In Palazzo Ciampoli there are finds that until now were kept in the Park’s warehouses (capitals, epigraphs, statues) and others that are the result of more recent discoveries, known to scholars but never exhibited (such as some tanagrines found in the cistern of the Timeo hotel and finds from excavations in Villa San Pancrazio, at the former Convent of San Domenico and in other private properties). And again heads, bas-reliefs and inscriptions, finds already known and normally exhibited in the Antiquarium of the Theatre here placed in the thematic and historical context.

For the occasion, eagerly awaited by the local community, the famous “Priestess of Isis” returned to Taormina, a marble statue found in 1867 near the church of San Pancrazio – anciently a place of worship of Isis and Serapis – and transferred there in 1868. to the Salinas Museum of Palermothe first archaeological museum in Sicily. The statue has been absent from Taormina since 2001, when it was exhibited in the exhibition organized by the Superintendency of Messina with the Municipality of Taormina and set up in the spaces of Badia Vecchia. Other loans come from Superintendence of Palermo and the Archiepiscopal Seminary of Palermo (former Alliata di Villafranca collection).
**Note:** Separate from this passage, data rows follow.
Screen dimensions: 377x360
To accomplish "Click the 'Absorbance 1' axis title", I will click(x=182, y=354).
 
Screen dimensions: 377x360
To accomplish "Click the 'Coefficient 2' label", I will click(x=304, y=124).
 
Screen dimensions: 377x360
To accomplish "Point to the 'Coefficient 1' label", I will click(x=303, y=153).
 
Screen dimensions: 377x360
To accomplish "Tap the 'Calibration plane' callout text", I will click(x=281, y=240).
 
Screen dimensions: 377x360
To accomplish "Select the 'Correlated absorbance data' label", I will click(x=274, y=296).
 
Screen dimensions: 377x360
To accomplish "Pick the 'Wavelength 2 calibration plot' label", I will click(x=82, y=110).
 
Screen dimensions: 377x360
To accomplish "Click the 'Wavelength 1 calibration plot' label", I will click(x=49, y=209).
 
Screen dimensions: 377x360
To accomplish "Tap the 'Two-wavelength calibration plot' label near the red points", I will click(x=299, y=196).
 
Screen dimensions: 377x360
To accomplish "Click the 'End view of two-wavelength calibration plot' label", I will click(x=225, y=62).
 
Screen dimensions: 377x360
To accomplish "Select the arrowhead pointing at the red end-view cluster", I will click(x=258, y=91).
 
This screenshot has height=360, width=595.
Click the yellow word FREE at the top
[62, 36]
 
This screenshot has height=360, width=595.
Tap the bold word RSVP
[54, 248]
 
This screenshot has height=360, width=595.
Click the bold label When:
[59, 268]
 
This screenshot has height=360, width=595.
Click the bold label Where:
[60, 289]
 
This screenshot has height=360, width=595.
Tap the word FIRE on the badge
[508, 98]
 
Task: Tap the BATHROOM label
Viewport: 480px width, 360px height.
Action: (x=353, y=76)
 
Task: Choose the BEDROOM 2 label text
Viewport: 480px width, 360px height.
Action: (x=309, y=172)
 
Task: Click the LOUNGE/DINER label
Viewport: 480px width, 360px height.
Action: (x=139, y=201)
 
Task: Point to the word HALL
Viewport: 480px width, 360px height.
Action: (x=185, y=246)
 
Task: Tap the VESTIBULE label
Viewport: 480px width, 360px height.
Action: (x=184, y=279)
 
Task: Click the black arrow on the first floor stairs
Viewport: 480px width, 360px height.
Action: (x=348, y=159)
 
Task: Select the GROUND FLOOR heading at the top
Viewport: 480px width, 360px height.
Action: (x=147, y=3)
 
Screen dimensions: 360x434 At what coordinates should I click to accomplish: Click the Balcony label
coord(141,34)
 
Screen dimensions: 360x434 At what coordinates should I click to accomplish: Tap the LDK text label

The exhibition itinerary, which unfolds over the two floors of Palazzo Ciampoli, is divided into six thematic sections. It starts with the traces of the Sicilian populations documented by the necropolis of Cocolonazzo: the origins, living and dwelling in Tauromenion/ium: the houses of men; public buildings, sacred places, necropolises, from the theatre to the amphitheatre, collecting. While an archaeological map, 3D reconstructions and a multimedia and immersive apparatus (video and video mapping) will allow visitors to relive the experience of wandering through the current alleys and inside the ancient city

The scientific project of the exhibition, curated by the Naxos Taormina Archaeological Park, was directed by the archaeologists Gabriella Tigano (Park Director) and Maria Grazia Vanaria (official) and conducted in collaboration with Rocco Burgio (Superintendency BBCCAA of Messina); with Lorenzo Campagna, Marta Venuti, Marco Miano (University of Messina); with Germana Barone, Paul Mazzoleni, Alessia Coccato (University of Catania); with Francis Muscolino (National Archaeological Museum of Cagliari), Dario Barbera; Carmelo Malacrino (University of Reggio Calabria); Carla Aleo Black (Superintendency of Cultural Heritage of Palermo), Lucia Ferruzza (Antonino Salinas Archaeological Museum – Palermo); Concetta Rizzo; Cecilia Alba BuccellatoThe exhibition design and graphics were curated by Diego Cavallaro (Naxos Taormina Archaeological Park).